— Она всегда поддерживает тех, кто против меня! — возмущенно крикнул тот.
— Буду честен с вами, мистер Лубин, — сказал доктор, после того, как Стоун умолк, сорвавшись на пронзительной ноте. — Я искал подобные случаи в медицинской практике, но этот станет первым в своем роде. Не считая того, — он быстро поправился, — что я еще никому не говорил об этом. Я надеюсь, что процесс полностью обратим. Время лечит, как известно.
— И что, по-вашему, я все это время буду делать? — бушевал Стоун. — Если мне придется носить пальто летом, а шорты зимой, люди подумают, что я псих. И они убедятся в этом, потому что мне придется держать магазин днем закрытым и открывать его ночью, потому что я могу видеть только в темноте. А что с тканями!? Я не могу даже определить их гладкость и вижу цвета наоборот! — он впился взглядом в доктора, затем повернулся к Лубину: — А как вам насчет сахара в суп и соленого кофе?
— Мы все это решим, Эдгар, дорогой, — успокаивала жена. — Арнольд и я можем позаботиться о магазине. Ты всегда хотел, чтобы он вошел в бизнес, тебе это должно быть приятно…
— Я не могу доверить ему магазин без присмотра!
— Но доктор Ранкин сказал, что все может исправиться.
— И правда, доктор? — поинтересовался Лубин. — Каковы шансы?
Доктор Ранкин почувствовал неловкость.
— Я не знаю. Такого еще не случалось. Все что мы можем, это надеяться.
— Надеяться? Чепуха! — пошел в атаку Стоун. — Я хочу предъявить ему иск. Он не имел никакого права погубить меня своим вмешательством. Любой суд присудит мне четверть миллиона.
— Я не миллионер, мистер Стоун, — сказал доктор.
— Но у больницы есть деньги. Мы предъявим иск ей и попечителям.
Возникла пауза, пока поверенный думал.
— Я боюсь, что нам нечего предъявить, мистер Стоун. — Лубин заговорил быстрее, поскольку его подопечного так и распирало, чтобы возразить. — Это была неотложная операция. Любой хирург должен был действовать подобным образом. Я прав, доктор Ранкин?
Доктор объяснил, что, если бы он не удалил давящий на мозг осколок, имелась опасность, что он мог пойти дальше, а это привело бы к вероятному параличу или к смерти.
— Еще неизвестно, что хуже, — сказал Стоун.
— Но медицинская этика не позволила ему оставить вас умирать, — возразил Лубин. — Он исполнил свои обязанности. Это первое.
— Мистер Лубин совершенно прав, Эдгар, — сказала миссис Стоун.
— Вот видите! — закричал ее муж. — Все правы, кроме меня! Вы уведете ее прежде, чем меня хватит удар?
— Ее интересы тоже должны учитываться, — заметил Лубин. — Второе — учитывая чрезвычайность ситуации, последствия не могли быть известны или спрогнозированы.
Доктор Ранкин просветлел лицом:
— Любая операция влечет риск, даже удаление мозоли. Я должен был взять этот риск на себя.

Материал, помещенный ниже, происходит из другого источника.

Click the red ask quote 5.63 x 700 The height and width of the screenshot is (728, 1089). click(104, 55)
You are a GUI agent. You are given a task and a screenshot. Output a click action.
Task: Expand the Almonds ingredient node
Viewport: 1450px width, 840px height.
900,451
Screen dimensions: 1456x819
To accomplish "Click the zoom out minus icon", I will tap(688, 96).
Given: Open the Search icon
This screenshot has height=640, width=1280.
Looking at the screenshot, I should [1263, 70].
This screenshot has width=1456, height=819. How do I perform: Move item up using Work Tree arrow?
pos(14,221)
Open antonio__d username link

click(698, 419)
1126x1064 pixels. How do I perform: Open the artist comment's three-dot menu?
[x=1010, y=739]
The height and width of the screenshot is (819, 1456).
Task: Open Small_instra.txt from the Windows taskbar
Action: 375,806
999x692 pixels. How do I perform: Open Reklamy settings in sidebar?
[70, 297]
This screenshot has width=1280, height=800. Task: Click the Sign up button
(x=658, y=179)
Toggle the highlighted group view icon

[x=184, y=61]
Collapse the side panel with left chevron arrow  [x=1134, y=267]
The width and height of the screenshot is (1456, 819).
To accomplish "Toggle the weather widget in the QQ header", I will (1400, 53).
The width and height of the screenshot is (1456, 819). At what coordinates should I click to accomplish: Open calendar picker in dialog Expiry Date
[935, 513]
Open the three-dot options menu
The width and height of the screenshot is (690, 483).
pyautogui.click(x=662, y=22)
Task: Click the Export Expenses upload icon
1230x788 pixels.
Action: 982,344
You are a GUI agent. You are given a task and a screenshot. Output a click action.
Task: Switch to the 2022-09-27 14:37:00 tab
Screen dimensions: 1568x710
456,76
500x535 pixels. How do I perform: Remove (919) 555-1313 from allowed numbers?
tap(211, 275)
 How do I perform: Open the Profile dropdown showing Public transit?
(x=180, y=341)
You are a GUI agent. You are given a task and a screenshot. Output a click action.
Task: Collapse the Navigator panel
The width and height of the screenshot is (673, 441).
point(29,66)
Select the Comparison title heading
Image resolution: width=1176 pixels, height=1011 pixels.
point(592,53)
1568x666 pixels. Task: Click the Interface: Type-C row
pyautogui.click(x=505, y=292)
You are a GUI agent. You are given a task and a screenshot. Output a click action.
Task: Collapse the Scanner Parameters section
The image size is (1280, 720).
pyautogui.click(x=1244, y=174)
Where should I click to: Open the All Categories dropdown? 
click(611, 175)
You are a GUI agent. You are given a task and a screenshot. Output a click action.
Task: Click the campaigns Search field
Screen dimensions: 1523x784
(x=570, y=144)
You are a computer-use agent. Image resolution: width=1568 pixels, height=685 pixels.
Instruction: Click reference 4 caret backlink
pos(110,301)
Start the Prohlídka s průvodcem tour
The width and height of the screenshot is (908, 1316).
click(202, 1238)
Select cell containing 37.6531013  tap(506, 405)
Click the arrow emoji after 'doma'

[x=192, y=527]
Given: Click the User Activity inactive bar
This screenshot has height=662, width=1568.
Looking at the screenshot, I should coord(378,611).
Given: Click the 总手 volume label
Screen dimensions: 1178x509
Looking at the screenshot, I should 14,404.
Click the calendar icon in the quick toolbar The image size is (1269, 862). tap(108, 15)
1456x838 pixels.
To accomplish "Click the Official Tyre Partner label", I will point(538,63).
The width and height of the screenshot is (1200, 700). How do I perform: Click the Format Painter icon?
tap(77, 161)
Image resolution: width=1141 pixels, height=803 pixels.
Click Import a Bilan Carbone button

— И взяли его? — усмехнулся Стоун. — Хорошо. К чему вы клоните, Лубин?
— Мы проиграем, — ответил поверенный.
Стоун сник. Но только на мгновение.
— Ну, так и проигрывайте. Но если мы предъявим иск, огласка навредит ему. Я хочу предъявить иск!
— Ради чего, Эдгар, дорогой? — упорствовала его жена. — Время все лечит. Зачем тратить деньги впустую?
— И почему я не женился на женщине, которая всегда вставала бы на мою сторону, даже когда я неправ? — взвыл Стоун. — Это будет месть. Он лишится практики, у и него будет предостаточно времени, чтобы узнать, существует ли лечение… бесплатное, разумеется! Я не заплачу ему больше ни цента!
Доктор встретил вызов:
— Но я готов узнать, что можно сделать, прямо сейчас. Естественно, это ничего не будет вам стоить.
— О чем вы? — с подозрением полюбопытствовал Стоун.
— Если вы позволите мне сделать еще одну операцию, я попытаюсь разобраться, какие нервы были перемкнуты. Не буду сейчас вдаваться в подробности, но есть возможность восстановить нервные связи. Конечно, существуют обстоятельства, осложняющие операцию, учитывая, что осколок проник довольно глубоко.
Лубин жестом адвоката наставил на него палец.
— Вы предлагаете возможность исправить ущерб, и бесплатно?
— Именно. Я хочу сказать, что приложу все усилия. Но имейте в виду, пожалуйста, что в медицине это не имеющий прецедентов случай.